Словно в пику этой пропаганде примитивного гедонизма — поразительна сцена именно... «неутоления» телом Маргариты, где ночь любви похожа на болезненные галлюцинации, а от утра в захламленном, бесприютном и каком-то развороченном, как после обыска, жилище, куда, тихо ступая, уже входят неумолимые и молчаливые посланцы небытия — хоть волком вой. Фауст стремится прямо-таки зарыться в некогда вожделенное, а теперь не родное и теплое, как это бывает после сближения, а какое-то отчужденное, распластанное на постели, как в анатомическом театре или на операционном столе, тело Маргариты. Но она словно отторгает его: мир ближнего для человека, продавшего свою душу, уже недоступен, а тело... что тело? Оно для Фауста не более чем трофей.
В финале ленты Фауст, как бы совершая в кои-то веки героическое усилие, побивает Мефистофеля даже не каменьями, а огромными валунами, и с патетическими возгласами о счастье, которое он принесет благодарному человечеству, устремляется «дальше...дальше... дальше...», словом — к величественно белеющей вдали горной гряде. С одной стороны, в этом можно увидеть своеобразное «очищение от скверны» — освобождение от духа зла, докучливого Мефистофеля.
Но этот же финал может выглядеть и как полное ему подчинение: ведь дряблая оболочка Мефистофеля для Фауста с его ущербной, запроданной душой давно уже ничего не значит, а вместе с нею отброшено и чувство вины за свои вольные или невольные деяния.
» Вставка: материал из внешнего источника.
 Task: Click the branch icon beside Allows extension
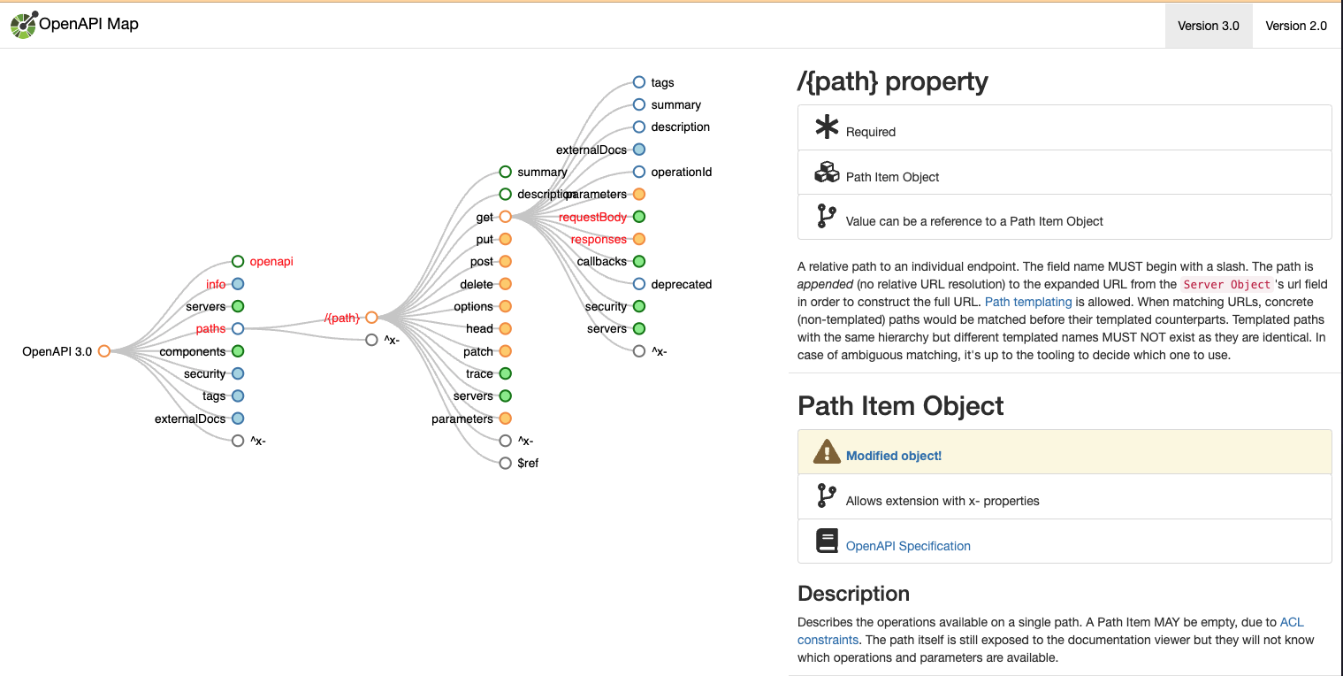827,496
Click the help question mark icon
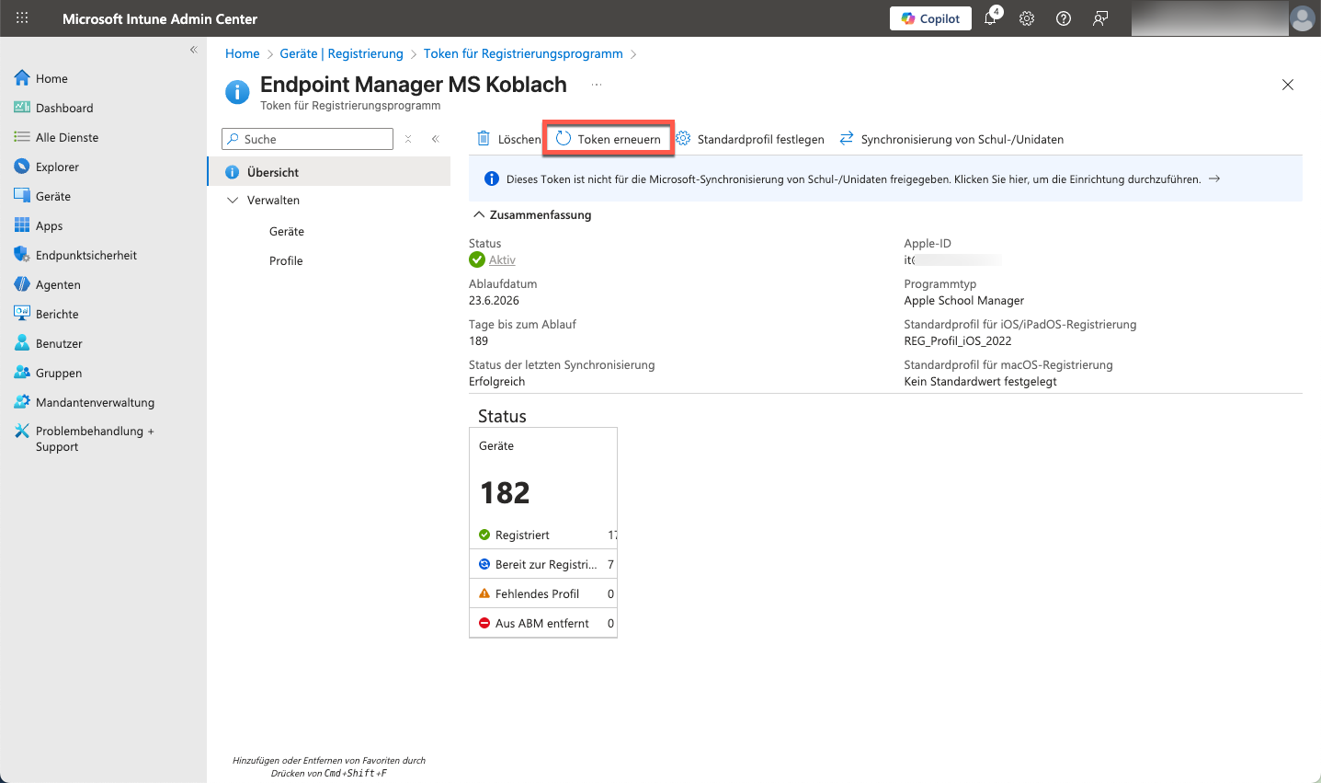The image size is (1321, 783). point(1064,18)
Эстафету зла принимают надежные руки, и вот уже эта замечательно полноценная биологическая особь, вполне человекообразный гомункул, та агрессивная пустота, что страшнее любого злодейства, ничем и ничуть не терзаясь, устремляется к новым горизонтам и новым подвигам на благо всего прогрессивного человечества. В этом отношении «Фауст» действительно может выступать приквелом к циклу фильмов Сокурова о тиранах.
Цепь гор, куда радостно устремляется освобожденный от души и совести Фауст, — ядовитая реплика тех величественных снежных громад, которые воспевал немецкий режиссер Арнольд Фанк и на фоне которых обожал картинно позировать большой любитель его героических кинопоэм Адольф Гитлер. Изобразительные пародии на этот эффектный мотив нацистской мифологии есть в фильме «Молох»: горы, среди которых устраивает свой пикничок верхушка Рейха, предстают там оптически искаженными, какими-то криво стоящими на фоне таких же, как и они, грязноватых, словно несвежая простыня, небес. Они кажутся фальшивыми и плоскими. Тираны в фильмах Сокурова вообще дышат не разреженным воздухом горных высот, а гнилостными миражами: недаром герои его тетралогии то и дело жалуются, что мир вокруг них «дурно пахнет», а то и испускает зловоние.
Ковалов О. Руки брадобрея // Сокуров. Части речи. Кн. 3. СПб.: Мастерская «Сеанс», 2011.